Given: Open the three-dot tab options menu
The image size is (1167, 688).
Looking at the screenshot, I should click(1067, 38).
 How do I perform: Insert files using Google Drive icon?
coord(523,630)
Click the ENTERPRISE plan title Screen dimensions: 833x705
#####
## Objective
Copy out every one of the rows above word for word, with no changes.

## Final result
Given: Open the three-dot tab options menu
The image size is (1167, 688).
Looking at the screenshot, I should click(1067, 38).
 How do I perform: Insert files using Google Drive icon?
coord(523,630)
Click the ENTERPRISE plan title Screen dimensions: 833x705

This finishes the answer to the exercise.